She eased the grip on her walking stick as soon as she crossed the bridge to the palace. The entire area was warded, of course, with the outer ring of housing belonging to the lords and other gentry, while the inner castle was the home of the royal family. Uncertain but keeping her face carefully neutral, Odine made her way through the inner streets towards the central castle.

Upon quietly disclosing to the guards at the door that she was a competitor, her name verified under Calsum Strickland’s, she was allowed inside. The vast entrance hall could have housed several elephants, though it was currently empty and nearly silent. Clearly, the other competitors were already settled, or…something. Tightening her grip on her walking stick and bag, Odine took a few more tentative steps inside, looking around at the enormously high stone walls and ceiling.
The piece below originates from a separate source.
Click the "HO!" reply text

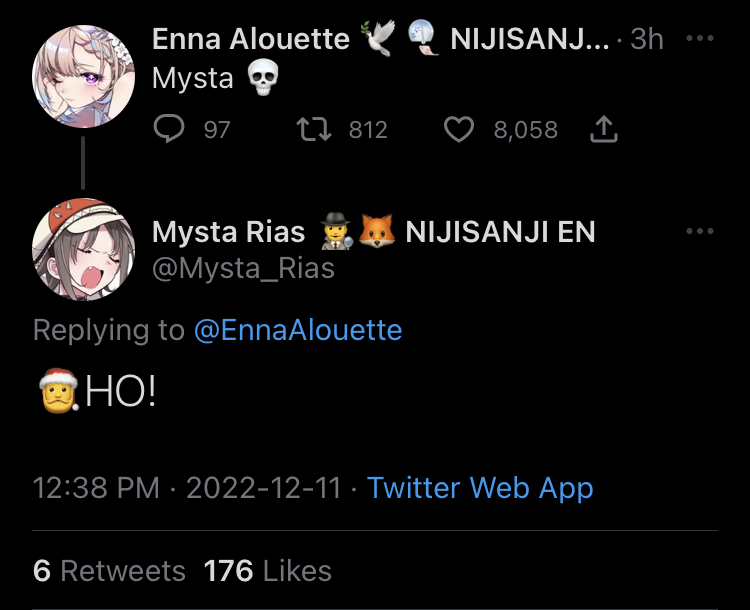[x=120, y=392]
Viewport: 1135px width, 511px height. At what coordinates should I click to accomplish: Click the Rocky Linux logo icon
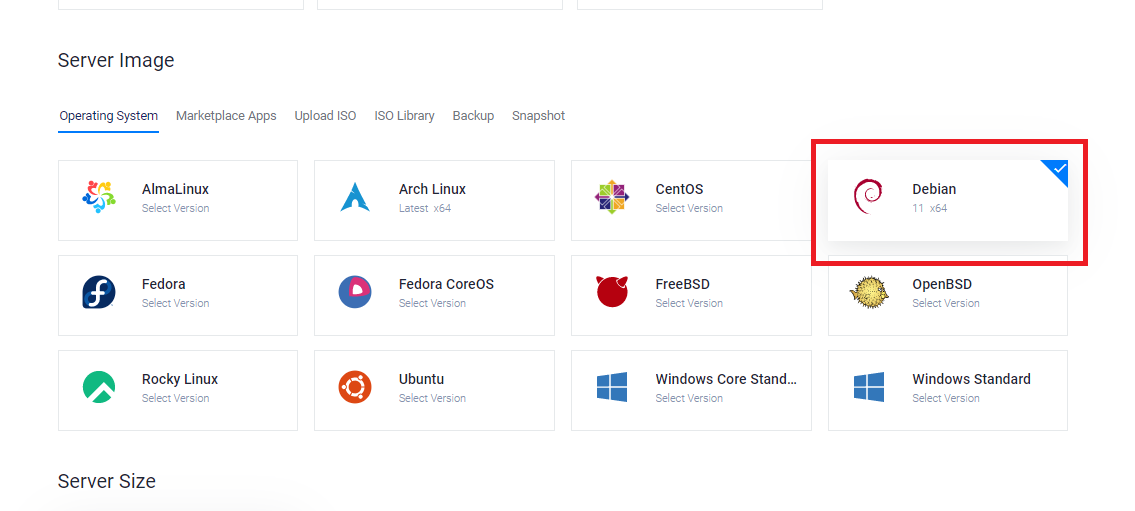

“It’s you,” a gruff voice called from somewhere off to the right, and Odine looked in surprise as the large form of Dominic Fisher began to make his way down a set of stairs. Odine shifted her head down into a respectful nod, her body following into a brief curtsy as she stood in front of him. “No need for that,” Dominic said. “I’m just a soldier.” Odine looked at him curiously, and he begrudgingly continued, “okay, a knight, but there’s still no need. The Stricklands left you to fend for yourself, have they? Can’t say I’m too surprised.”

Odine nodded.

“Okay, well, come with me. Some spare rooms in the palace have been allocated for the girls whose families don’t have property within the palace walls. I’ll get you set up in one.”

“Thank you.”

“‘Welcome, Miss…?” Dominic looked at her, realizing he didn’t yet know her last name.

“You can just call me Odine.”

Dominic’s grey eyes immediately narrowed slightly, but he didn’t argue as he turned and began to walk away. After a reassuring squeeze from Kelvi on her arm, Odine started to follow him.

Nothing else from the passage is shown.